PD-(L)1 immune checkpoint inhibitor-based regimens have recently expanded neoadjuvant and adjuvant treatment options for resectable non-small lung cell cancer (NSCLC). Dual immunotherapy has demonstrated long-term survival benefit in patients with metastatic NSCLC and promising clinical activity as neoadjuvant treatment in patients with resectable disease.

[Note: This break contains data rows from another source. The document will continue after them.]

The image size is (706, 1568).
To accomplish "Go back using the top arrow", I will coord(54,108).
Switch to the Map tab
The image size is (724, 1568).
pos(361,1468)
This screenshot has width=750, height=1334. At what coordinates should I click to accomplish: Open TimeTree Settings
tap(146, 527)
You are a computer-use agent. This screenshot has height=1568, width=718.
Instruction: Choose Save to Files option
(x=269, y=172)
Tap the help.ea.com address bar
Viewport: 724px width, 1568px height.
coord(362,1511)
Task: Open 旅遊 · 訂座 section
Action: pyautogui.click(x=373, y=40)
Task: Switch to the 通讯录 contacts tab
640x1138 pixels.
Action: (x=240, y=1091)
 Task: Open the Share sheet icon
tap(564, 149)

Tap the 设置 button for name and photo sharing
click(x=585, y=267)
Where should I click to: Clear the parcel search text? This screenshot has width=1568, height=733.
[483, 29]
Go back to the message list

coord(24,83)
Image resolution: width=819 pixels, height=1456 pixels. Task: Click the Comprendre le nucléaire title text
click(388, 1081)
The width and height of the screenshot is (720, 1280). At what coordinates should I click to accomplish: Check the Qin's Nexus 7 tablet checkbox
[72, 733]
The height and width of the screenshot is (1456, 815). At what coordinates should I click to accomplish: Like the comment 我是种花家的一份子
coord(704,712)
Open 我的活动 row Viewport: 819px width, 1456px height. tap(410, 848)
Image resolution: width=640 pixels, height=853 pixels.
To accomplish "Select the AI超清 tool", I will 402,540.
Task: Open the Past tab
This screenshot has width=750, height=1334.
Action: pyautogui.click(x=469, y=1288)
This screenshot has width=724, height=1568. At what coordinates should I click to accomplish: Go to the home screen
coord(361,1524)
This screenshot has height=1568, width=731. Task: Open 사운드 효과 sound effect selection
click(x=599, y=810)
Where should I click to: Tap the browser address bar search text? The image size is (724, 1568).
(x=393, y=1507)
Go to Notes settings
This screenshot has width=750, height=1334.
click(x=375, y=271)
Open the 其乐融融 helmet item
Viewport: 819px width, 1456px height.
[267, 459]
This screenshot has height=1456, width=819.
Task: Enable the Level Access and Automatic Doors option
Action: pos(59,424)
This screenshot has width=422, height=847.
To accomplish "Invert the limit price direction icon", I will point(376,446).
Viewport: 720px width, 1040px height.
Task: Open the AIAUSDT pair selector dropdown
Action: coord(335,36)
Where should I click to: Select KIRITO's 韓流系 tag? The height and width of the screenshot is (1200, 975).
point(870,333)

This article presents the findings from the exploratory, concurrently randomised nivolumab plus ipilimumab and chemotherapy arms of the international phase III CheckMate 816 trial in patients with stage IB-IIIA resectable NSCLC.¹

METHODS

Adults with stage IB-IIIA resectable NSCLC were treated with either three cycles of nivolumab administered biweekly plus one cycle of ipilimumab or three cycles of chemotherapy (administered on day 1 or days 1 and 8 of each 3-week cycle), followed by surgical resection. Analyses included event-free survival (EFS), overall survival (OS), pathological response, surgical outcomes, and safety profiles.

RESULTS

A total of 221 patients were concurrently randomised to nivolumab plus ipilimumab (N = 113) or chemotherapy (N = 108). After a median follow-up of 49.2 months, the median EFS was 54.8 months for nivolumab plus ipilimumab vs 20.9 months for chemotherapy (HR[95% CI]: 0.77[0.51-1.15]). The 3-year EFS rates were 56% and 44%, respectively. Although higher rates of EFS events were observed early in the nivolumab plus ipilimumab group, long-term benefit favoured this treatment. The 3-year OS rates were 73% with nivolumab plus ipilimumab vs 61% with chemotherapy (HR[95% CI]: 0.73[0.47-1.14]). Higher pathological complete response rates were observed with nivolumab plus ipilimumab compared to chemotherapy (20.4% vs 4.6%). Definitive surgery was performed in 83 patients (74%) in the nivolumab plus ipilimumab group and 82 patients (76%) in the chemotherapy group. Grade 3-4 treatment-related adverse events occurred in 14% of patients receiving nivolumab plus ipilimumab compared to 36% receiving chemotherapy.

CONCLUSIONS

Neoadjuvant nivolumab plus ipilimumab demonstrated potential long-term clinical benefit compared to chemotherapy, with trends toward improved survival and higher rates of pathological complete response. While EFS curves initially crossed during the preoperative phase, long-term results favoured nivolumab plus ipilimumab.

Reference

1. Awad MM, et al. J Clin Oncol 2025;doi:10.1200/JCO-24-02239.